JUnit#
This tutorial demonstrates how deepchecks can be used to output junit from tests performed on data or model. This can
then be read in by junit parsers within CI/CD pipelines. This allows a more generic, but less adaptable, integration
compared to the pytest integration where a developer needs to wrap every test manually. We will use the iris
dataset from scikit-learn, and check whether certain columns contain drift between the training and the test sets.
General Structure#
JUnit comprises of 3 sections:
The test suites sections: This is an optional section, but used with the Deepchecks Junit Serializer since multiple suites are used.
The test suite section: This is used to group tests by their domain such as model, data, or evaluation test.
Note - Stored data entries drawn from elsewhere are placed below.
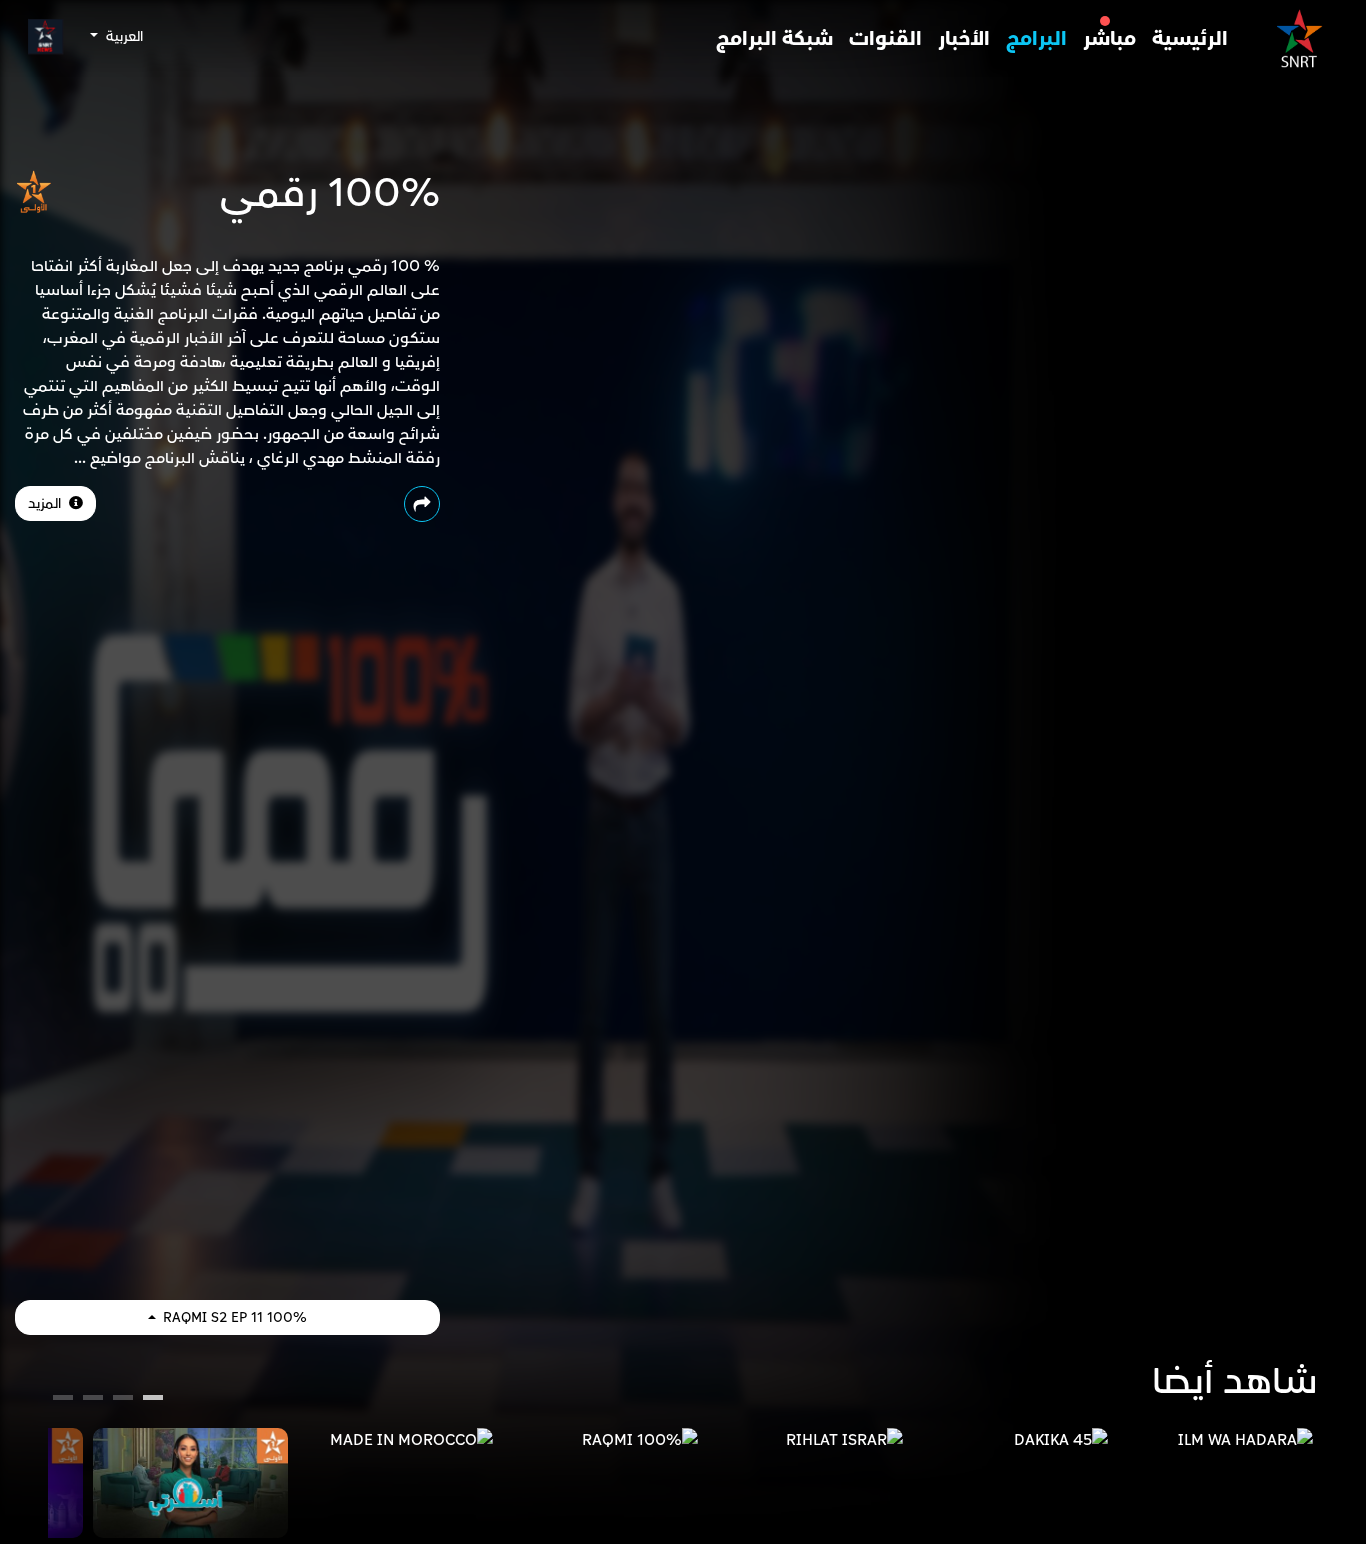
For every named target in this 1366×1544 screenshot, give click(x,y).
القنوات (885, 39)
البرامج (1036, 39)
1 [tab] (153, 1400)
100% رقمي (330, 194)
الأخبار (964, 39)
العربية (122, 36)
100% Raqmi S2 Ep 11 (233, 1317)
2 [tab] (123, 1400)
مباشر (1109, 39)
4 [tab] (63, 1400)
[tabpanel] (1215, 1440)
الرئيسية (1190, 39)
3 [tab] (93, 1400)
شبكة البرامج (774, 39)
A catch all ‘checks’ section is also added for custom checks added.
The test case section: This is the atomic unit of the payload and contains the details about a
deepchecks.core.CheckResult
. This can either be a pass, failure, or skip.
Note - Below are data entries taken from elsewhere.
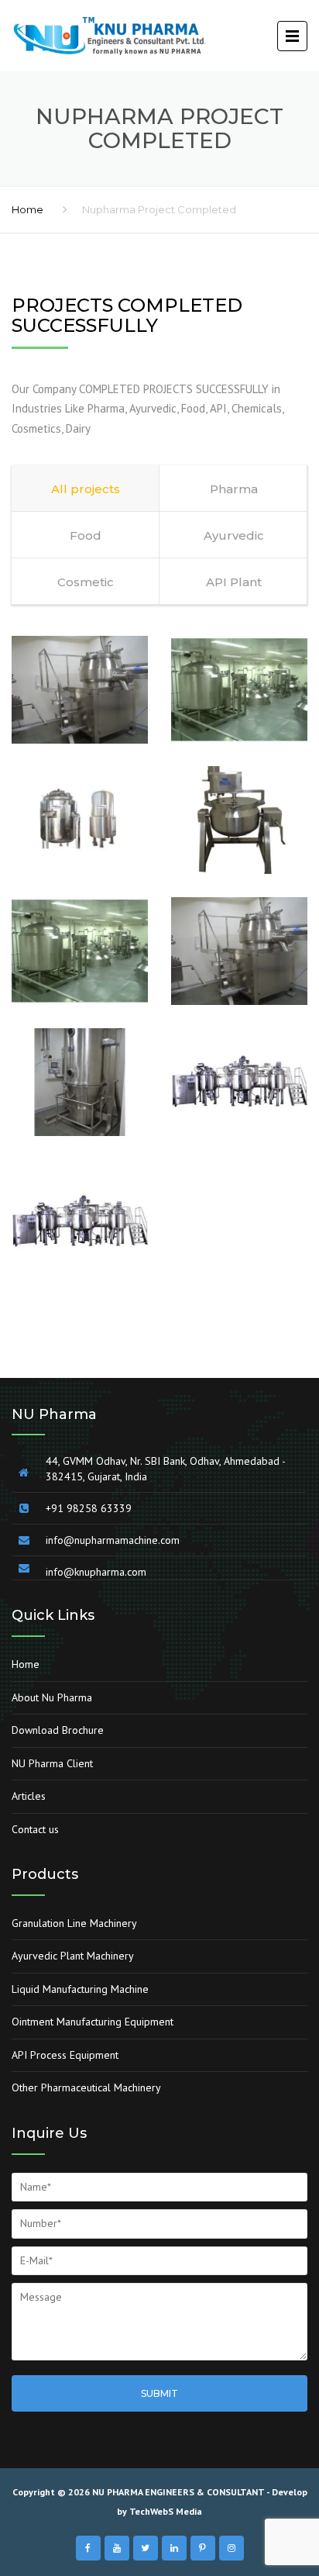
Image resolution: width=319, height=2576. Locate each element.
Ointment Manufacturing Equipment (92, 2022)
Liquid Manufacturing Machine (80, 1989)
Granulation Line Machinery (74, 1923)
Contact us (35, 1829)
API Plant (234, 582)
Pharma (234, 489)
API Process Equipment (65, 2055)
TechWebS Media (165, 2511)
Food (85, 535)
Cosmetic (85, 582)
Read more (80, 635)
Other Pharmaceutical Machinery (86, 2087)
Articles (29, 1796)
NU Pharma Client (52, 1763)
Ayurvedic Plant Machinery (73, 1956)
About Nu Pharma (52, 1697)
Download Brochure (58, 1730)
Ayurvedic (234, 535)
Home (27, 209)
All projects (85, 489)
It will output the following formatted string by default, but an XML can also be extracted:
<testsuites errors="0" failures="9" name="Full Suite" tests="54" time="45">
<testsuite errors="0" failures="3" name="train_test_validation" tests="12" time="1" timestamp="2022-11-22T05:49:01">
<testcase classname="deepchecks.tabular.checks.train_test_validation.feature_label_correlation_change.FeatureLabelCorrelationChange" name="Feature Label Correlation Change" time="0">
<system-out>Passed for 4 relevant columns, Found 2 out of 4 features in train dataset with PPS above threshold: {'petal width (cm)': '0.91', 'petal length (cm)': '0.86'}</system-out>
</testcase>
...
</testsuite>
<testsuites>
Failed test cases will return in the following manner:
<testcase classname="deepchecks.tabular.checks.train_test_validation.date_train_test_leakage_duplicates.DateTrainTestLeakageDuplicates" name="Date Train Test Leakage Duplicates" time="0">
<failure message="Dataset does not contain a datetime" type="failure">Check if test dates are present in train data.</failure>
</testcase>
Failed test cases can also be coerced to skipped to allow the recording of the failed test, but to not put a break into a CI/CD system. This is especially helpful when first starting out with deepchecks in CI/CD pipelines.
from sklearn.datasets import load_diabetes
from sklearn.model_selection import train_test_split
from deepchecks import Dataset
from deepchecks.tabular.suites import full_suite
from deepchecks.core.serialization.suite_result.junit import SuiteResultSerializer as JunitSerializer
Executing a Test Suite#
from sklearn.ensemble import RandomForestClassifier
from sklearn.model_selection import train_test_split
from deepchecks.tabular import Dataset
from sklearn.datasets import load_iris
label_col = 'target'
X, y = load_iris(return_X_y=True, as_frame=True)
X[label_col] = y
df_train, df_test = train_test_split(X, stratify=X[label_col], random_state=0)
# Train Model
rf_clf = RandomForestClassifier(random_state=0, max_depth=2)
rf_clf.fit(df_train.drop(label_col, axis=1), df_train[label_col])
ds_train = Dataset(df_train, label=label_col, cat_features=[])
ds_test = Dataset(df_test, label=label_col, cat_features=[])
suite = full_suite()
results = suite.run(train_dataset=ds_train, test_dataset=ds_test, model=rf_clf)
output = JunitSerializer(results).serialize()